YOUR TASK: Filter the entries for lines with the word "will".

RECORD SET:

BEGIN

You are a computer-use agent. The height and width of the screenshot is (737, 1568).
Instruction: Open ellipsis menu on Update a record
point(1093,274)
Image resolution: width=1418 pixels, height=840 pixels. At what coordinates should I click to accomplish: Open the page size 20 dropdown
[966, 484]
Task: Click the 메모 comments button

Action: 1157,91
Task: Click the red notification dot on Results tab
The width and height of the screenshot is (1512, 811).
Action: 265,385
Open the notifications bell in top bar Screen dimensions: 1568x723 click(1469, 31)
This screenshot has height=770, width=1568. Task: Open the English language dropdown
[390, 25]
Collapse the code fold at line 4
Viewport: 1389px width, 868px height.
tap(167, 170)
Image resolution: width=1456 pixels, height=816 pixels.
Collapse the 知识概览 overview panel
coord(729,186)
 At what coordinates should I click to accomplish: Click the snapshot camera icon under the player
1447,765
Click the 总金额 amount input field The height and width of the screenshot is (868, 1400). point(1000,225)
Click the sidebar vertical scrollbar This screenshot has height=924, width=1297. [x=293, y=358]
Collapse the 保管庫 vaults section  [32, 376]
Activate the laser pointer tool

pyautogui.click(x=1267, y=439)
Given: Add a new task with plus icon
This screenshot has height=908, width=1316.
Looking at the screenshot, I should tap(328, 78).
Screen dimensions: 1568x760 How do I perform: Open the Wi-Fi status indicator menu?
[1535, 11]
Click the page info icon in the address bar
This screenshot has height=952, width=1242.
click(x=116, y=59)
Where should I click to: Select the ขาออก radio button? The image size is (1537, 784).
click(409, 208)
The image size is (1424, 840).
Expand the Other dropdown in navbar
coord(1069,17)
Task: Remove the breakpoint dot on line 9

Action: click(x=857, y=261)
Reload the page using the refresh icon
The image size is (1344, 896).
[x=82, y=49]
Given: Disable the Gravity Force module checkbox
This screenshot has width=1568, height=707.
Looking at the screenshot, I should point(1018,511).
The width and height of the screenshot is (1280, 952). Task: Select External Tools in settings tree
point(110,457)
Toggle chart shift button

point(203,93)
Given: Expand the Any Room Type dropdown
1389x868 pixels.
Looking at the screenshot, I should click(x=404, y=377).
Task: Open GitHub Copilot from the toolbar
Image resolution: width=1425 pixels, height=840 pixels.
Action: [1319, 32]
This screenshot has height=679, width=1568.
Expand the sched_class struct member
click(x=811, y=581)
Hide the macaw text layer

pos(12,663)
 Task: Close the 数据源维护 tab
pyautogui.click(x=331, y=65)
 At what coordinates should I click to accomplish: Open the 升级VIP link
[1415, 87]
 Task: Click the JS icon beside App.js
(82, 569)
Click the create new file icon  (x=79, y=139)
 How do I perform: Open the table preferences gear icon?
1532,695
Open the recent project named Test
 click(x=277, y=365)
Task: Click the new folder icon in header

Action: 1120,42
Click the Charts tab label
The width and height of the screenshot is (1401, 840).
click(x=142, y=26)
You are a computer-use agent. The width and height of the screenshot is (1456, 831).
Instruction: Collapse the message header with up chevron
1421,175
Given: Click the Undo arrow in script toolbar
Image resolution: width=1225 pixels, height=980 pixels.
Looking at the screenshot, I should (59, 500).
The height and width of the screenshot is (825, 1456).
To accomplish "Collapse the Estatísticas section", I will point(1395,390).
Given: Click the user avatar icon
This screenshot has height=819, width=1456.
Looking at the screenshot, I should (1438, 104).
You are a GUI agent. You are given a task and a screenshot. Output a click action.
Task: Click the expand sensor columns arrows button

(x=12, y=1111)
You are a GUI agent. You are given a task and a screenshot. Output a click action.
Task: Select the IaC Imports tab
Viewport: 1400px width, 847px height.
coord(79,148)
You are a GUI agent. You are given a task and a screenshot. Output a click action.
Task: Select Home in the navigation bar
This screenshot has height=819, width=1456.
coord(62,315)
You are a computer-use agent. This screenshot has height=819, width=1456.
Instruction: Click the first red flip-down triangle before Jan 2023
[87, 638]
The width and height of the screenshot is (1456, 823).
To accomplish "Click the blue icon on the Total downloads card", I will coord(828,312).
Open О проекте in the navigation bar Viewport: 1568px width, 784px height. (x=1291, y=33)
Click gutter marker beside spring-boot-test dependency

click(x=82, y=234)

END

RESULT OF THE EXERCISE:
To accomplish "Collapse the Estatísticas section", I will point(1395,390).
To accomplish "Click the blue icon on the Total downloads card", I will coord(828,312).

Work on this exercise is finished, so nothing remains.